What the task requires: Nothing but the lines from the one containing "You are a GUI" through the last line of the data below should be returned, each exactly as it stands, pictures excluded.

[[ Task inputs open ]]

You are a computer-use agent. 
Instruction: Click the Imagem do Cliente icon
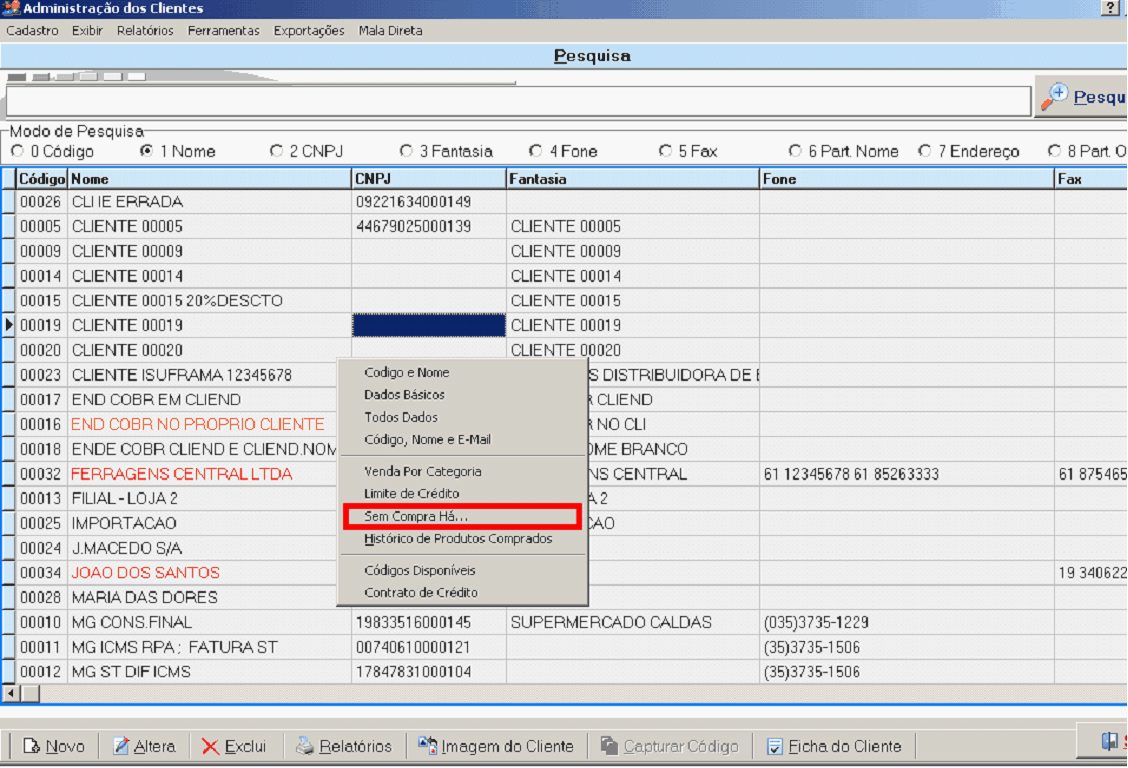[x=428, y=746]
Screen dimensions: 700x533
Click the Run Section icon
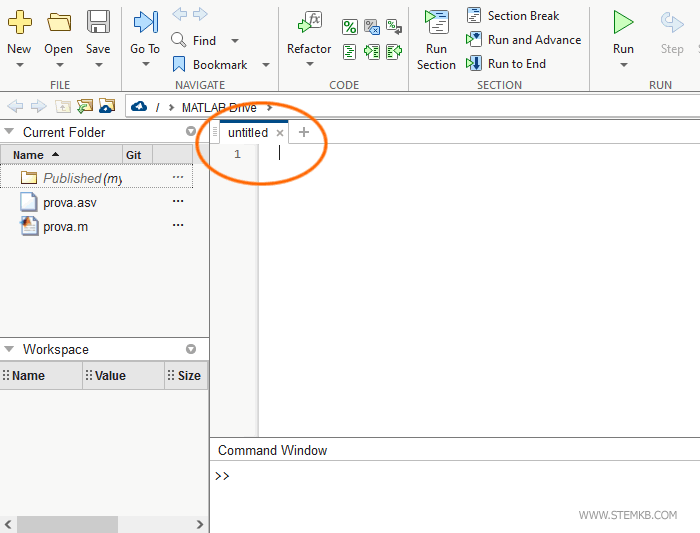pos(436,22)
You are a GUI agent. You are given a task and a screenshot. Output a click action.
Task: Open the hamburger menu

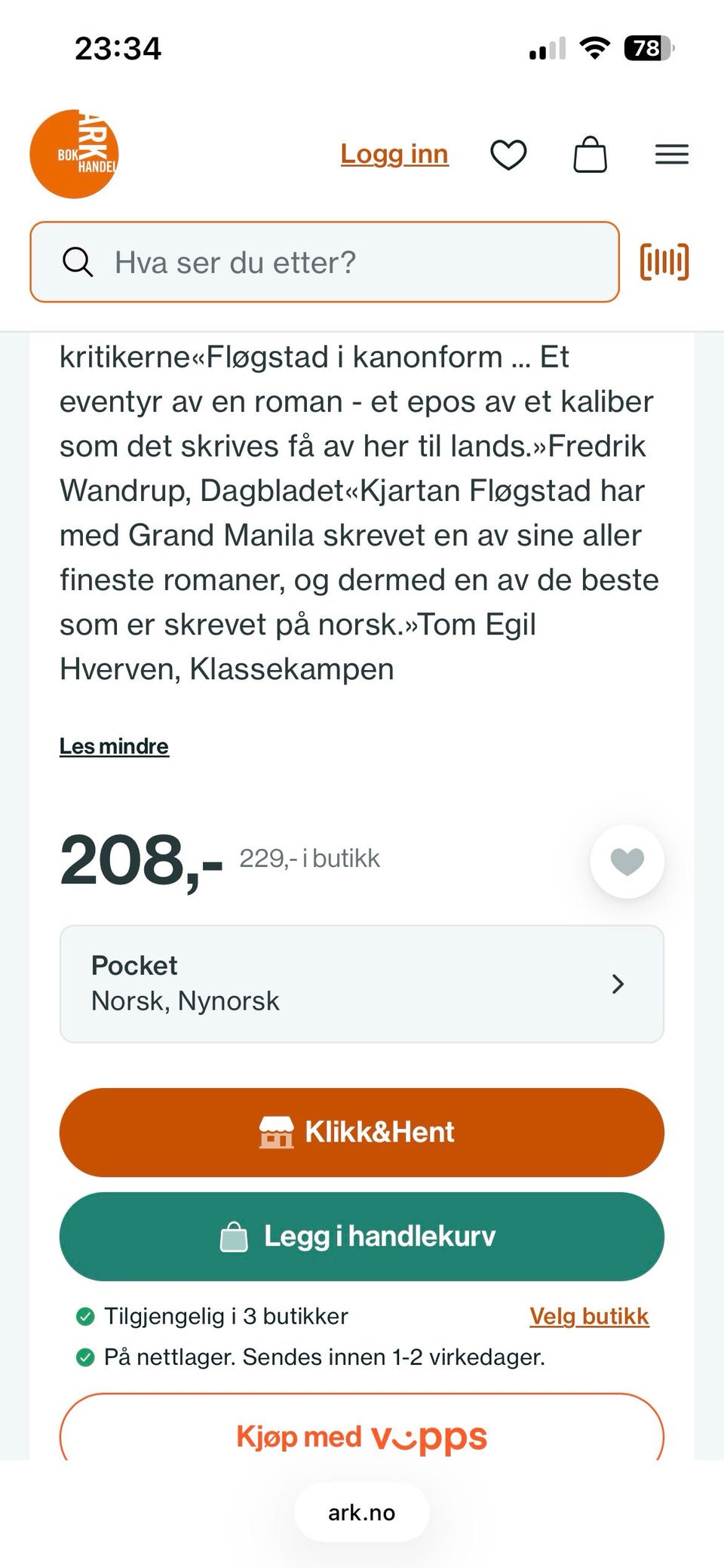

[[ Task inputs closed ]]

Response for this exercise:
You are a GUI agent. You are given a task and a screenshot. Output a click action.
Task: Open the hamburger menu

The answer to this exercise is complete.